▸ **WORK REQUIRED**
Please repeat the lines below exactly. Begin with the line containing "Viewport: 1094px width, 514px height." and go on through the line containing "You are a computer-use agent. This".

▸ **PROVIDED ENTRIES**
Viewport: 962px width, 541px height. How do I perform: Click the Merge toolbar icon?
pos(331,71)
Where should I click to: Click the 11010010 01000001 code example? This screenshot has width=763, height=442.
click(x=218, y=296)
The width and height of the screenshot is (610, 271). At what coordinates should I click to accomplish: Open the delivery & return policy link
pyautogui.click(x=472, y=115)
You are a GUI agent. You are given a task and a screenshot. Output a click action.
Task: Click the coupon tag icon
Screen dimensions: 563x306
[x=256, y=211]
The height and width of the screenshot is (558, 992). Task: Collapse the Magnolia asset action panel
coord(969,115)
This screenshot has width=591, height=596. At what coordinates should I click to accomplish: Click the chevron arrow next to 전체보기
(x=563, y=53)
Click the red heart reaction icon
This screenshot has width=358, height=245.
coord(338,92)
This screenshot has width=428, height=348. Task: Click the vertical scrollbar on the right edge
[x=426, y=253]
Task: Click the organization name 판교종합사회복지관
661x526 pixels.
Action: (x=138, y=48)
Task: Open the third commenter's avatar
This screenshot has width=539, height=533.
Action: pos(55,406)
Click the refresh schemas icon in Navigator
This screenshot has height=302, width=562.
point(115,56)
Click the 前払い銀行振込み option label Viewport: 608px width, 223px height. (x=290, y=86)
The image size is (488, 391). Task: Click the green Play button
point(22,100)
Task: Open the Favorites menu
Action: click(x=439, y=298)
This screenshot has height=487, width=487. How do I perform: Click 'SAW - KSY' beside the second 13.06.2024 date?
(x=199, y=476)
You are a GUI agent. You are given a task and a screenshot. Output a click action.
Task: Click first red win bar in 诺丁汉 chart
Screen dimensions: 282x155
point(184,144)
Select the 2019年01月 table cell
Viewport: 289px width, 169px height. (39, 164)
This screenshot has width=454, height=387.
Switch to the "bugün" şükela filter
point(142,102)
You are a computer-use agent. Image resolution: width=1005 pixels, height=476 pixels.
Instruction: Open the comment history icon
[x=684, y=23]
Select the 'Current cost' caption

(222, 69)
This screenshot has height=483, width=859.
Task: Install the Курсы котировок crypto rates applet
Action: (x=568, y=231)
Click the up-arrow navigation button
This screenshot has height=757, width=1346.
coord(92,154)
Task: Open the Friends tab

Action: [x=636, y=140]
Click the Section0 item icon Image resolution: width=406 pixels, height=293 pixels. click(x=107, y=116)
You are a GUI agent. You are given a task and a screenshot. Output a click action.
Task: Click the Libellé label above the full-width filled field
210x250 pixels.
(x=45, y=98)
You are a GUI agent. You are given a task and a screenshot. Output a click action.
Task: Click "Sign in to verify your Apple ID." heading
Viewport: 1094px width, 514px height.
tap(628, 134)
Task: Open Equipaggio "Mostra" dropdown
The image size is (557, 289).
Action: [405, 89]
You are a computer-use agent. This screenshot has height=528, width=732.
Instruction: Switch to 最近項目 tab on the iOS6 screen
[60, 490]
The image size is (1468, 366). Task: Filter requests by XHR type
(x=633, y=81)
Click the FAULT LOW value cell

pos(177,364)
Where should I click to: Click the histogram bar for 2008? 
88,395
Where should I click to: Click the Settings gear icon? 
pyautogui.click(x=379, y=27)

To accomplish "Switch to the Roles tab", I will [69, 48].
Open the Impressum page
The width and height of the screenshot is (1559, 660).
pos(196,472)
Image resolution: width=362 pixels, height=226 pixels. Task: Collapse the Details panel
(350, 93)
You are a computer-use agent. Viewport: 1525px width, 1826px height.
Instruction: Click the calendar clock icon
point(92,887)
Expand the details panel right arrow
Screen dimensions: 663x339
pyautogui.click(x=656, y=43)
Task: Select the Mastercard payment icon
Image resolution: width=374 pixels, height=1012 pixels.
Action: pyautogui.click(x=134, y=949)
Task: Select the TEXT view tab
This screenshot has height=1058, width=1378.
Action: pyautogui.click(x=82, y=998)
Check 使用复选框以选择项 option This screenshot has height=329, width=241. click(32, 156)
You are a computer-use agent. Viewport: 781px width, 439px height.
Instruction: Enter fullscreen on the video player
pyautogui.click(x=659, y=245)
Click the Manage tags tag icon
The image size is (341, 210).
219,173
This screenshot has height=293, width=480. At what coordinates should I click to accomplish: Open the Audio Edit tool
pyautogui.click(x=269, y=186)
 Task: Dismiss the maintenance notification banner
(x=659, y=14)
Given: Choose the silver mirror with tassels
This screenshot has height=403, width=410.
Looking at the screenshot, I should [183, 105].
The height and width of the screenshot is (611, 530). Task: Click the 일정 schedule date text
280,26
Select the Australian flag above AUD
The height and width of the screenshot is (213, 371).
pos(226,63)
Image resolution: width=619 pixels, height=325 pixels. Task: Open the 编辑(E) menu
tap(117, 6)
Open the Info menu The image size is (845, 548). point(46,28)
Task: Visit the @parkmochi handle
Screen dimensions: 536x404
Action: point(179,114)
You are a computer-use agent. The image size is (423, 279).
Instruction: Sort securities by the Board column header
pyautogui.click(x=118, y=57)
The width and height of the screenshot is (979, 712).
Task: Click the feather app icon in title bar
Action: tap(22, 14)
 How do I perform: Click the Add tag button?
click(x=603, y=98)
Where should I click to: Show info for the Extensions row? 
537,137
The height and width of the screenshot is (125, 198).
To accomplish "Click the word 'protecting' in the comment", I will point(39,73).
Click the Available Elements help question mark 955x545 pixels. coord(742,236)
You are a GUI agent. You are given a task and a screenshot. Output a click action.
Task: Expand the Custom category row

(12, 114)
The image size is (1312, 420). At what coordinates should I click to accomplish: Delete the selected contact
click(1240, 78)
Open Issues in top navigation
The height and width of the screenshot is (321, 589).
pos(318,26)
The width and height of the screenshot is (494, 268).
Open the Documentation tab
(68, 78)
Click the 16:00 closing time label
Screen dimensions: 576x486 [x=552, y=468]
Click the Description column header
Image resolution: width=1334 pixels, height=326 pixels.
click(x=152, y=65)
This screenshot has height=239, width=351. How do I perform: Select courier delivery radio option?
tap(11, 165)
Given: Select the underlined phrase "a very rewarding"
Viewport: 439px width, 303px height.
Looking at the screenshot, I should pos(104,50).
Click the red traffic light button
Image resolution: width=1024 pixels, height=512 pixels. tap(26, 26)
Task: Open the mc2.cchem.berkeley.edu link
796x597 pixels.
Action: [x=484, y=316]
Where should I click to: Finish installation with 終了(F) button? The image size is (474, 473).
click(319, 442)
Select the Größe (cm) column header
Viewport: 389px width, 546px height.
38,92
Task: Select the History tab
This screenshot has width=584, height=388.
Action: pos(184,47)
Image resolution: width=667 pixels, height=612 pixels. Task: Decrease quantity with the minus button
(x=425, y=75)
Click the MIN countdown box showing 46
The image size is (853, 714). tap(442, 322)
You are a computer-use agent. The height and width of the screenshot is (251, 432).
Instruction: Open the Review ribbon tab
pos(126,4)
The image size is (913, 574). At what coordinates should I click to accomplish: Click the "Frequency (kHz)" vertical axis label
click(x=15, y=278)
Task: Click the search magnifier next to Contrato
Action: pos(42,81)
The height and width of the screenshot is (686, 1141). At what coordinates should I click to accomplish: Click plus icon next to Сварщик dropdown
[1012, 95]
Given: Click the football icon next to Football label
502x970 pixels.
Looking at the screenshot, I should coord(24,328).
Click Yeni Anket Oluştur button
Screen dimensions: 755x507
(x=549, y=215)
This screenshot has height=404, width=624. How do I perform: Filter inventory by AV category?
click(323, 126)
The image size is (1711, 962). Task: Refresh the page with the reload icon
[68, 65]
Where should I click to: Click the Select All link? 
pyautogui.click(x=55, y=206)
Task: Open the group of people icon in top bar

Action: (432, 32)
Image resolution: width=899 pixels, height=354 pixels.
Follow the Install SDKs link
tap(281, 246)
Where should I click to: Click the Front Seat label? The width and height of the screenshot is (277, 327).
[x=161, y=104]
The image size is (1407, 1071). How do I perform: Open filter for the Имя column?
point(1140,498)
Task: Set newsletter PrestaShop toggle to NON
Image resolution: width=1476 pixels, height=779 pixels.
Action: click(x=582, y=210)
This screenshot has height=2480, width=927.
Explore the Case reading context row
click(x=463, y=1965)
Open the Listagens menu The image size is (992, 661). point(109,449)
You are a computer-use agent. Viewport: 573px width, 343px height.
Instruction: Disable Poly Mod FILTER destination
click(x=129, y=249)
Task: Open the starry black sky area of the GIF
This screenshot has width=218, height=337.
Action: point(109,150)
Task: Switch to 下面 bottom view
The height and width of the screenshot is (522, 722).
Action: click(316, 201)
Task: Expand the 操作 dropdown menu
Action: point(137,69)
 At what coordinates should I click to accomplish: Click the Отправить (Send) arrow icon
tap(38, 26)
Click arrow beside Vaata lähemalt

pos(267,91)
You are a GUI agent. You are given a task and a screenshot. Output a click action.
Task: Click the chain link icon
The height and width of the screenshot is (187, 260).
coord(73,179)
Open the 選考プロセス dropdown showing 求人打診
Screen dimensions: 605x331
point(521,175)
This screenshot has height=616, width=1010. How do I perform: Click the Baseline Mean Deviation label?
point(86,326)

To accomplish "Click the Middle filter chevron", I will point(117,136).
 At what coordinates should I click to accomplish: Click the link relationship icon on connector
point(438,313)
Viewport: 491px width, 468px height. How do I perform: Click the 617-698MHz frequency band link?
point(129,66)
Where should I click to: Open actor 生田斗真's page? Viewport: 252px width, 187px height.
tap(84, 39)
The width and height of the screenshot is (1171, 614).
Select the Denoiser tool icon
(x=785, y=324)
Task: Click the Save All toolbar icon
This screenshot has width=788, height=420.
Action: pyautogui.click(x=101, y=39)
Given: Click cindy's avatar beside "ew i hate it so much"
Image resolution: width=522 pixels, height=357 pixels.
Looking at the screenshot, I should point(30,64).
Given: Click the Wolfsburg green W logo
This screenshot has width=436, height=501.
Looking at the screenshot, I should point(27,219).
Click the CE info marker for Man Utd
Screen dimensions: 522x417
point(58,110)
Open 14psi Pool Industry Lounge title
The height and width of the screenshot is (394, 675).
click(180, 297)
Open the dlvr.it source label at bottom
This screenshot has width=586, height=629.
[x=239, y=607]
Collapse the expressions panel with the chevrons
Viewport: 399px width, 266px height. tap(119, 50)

▸ **RESULT OF THIS TASK**
Viewport: 1094px width, 514px height.
tap(628, 134)
Task: Open Equipaggio "Mostra" dropdown
The image size is (557, 289).
Action: [405, 89]
You are a computer-use agent. This screenshot has height=528, width=732.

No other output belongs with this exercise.